Enunciado 1 – Segundo a entrevista, com que frequência ocorrem as reuniões do diálogo de cooperação comercial com o Brasil?

Valor: O governo americano já está preparando uma proposta de acordo comercial com o Mercosul?

Sobel: Se está, eu não estou sabendo. Estamos totalmente ocupados com uma conclusão satisfatória para Doha. Nossos presidentes vêm se reunindo e discutindo isso, conversaram por telefone duas semanas atrás. Acredito sinceramente que os dois presidentes fizeram disso uma prioridade.

Valor: No caso da negociação de um acordo bilateral com os EUA, isso seria possível quando, e se, a Venezuela entrar no Mercosul?

Sobel: Não posso especular.

Valor: Mas não é especulação. O presidente Hugo Chávez já disse várias vezes que não quer nenhum acordo comercial com os EUA.

Sobel: Veremos o que vai acontecer quando acontecer. Mas quero ressaltar que estamos sempre dispostos a conversar, a negociar com a Venezuela. Venezuela e EUA têm uma enorme relação comercial. Comerciamos todos os dias, e não só petróleo. Muitas empresas americanas estão muito bem na Venezuela. Esperamos que a Venezuela apóie instituições democráticas. Mas é prematuro especular sobre o que pode ou não ocorrer.

Valor: É possível uma negociação comercial entre o Brasil, ou o Mercosul, e os Estados Unidos focada não num acordo amplo, mas sim em setores específicos?

Sobel: É uma boa questão. Temos há anos uma boa relação com o Brasil no diálogo de cooperação comercial, pela pelo qual nos reunimos duas vezes por ano buscando reduzir barreiras ao comércio. Um dos projetos com que queremos trabalhar com o Brasil é o de serviços de transporte postal noturno. Queremos agilizar esse processo. Já recebemos pessoal do governo brasileiro para conhecer nossas instalações, nossos procedimentos e softwares. Isso permite mover os produtos mais rápido.

Listagem de origem –

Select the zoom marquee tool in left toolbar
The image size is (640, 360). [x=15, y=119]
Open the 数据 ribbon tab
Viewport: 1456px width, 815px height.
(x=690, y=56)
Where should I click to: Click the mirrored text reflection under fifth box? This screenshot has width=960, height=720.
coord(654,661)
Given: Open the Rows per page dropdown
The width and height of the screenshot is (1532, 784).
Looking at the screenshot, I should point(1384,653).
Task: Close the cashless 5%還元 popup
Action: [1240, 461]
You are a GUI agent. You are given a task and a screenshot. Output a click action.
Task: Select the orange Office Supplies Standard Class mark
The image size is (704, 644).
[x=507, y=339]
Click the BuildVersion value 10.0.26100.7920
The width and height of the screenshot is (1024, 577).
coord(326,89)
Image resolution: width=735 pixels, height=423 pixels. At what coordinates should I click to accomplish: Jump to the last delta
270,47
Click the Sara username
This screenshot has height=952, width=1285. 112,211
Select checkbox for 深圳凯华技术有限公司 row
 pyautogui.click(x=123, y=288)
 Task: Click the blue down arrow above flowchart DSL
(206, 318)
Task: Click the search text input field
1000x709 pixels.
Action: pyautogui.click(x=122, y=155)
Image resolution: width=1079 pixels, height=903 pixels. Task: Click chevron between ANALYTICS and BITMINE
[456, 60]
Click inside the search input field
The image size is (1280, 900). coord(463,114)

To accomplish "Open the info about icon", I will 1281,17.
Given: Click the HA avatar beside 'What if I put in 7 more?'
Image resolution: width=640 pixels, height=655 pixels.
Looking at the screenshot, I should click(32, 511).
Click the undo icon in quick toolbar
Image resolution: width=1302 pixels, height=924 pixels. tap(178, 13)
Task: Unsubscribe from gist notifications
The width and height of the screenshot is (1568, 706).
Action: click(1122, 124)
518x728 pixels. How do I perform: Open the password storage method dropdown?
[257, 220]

Enunciado 2 – Reescreva como lista JSON de strings, uma por linha e sem as linhas em branco, tudo o que vai da linha que contém "518x728 pixels. How" até o fim da listagem.

Resposta 1 – Duas vezes por ano.

Resposta 2 –
[
  "518x728 pixels. How do I perform: Open the password storage method dropdown?",
  "[257, 220]"
]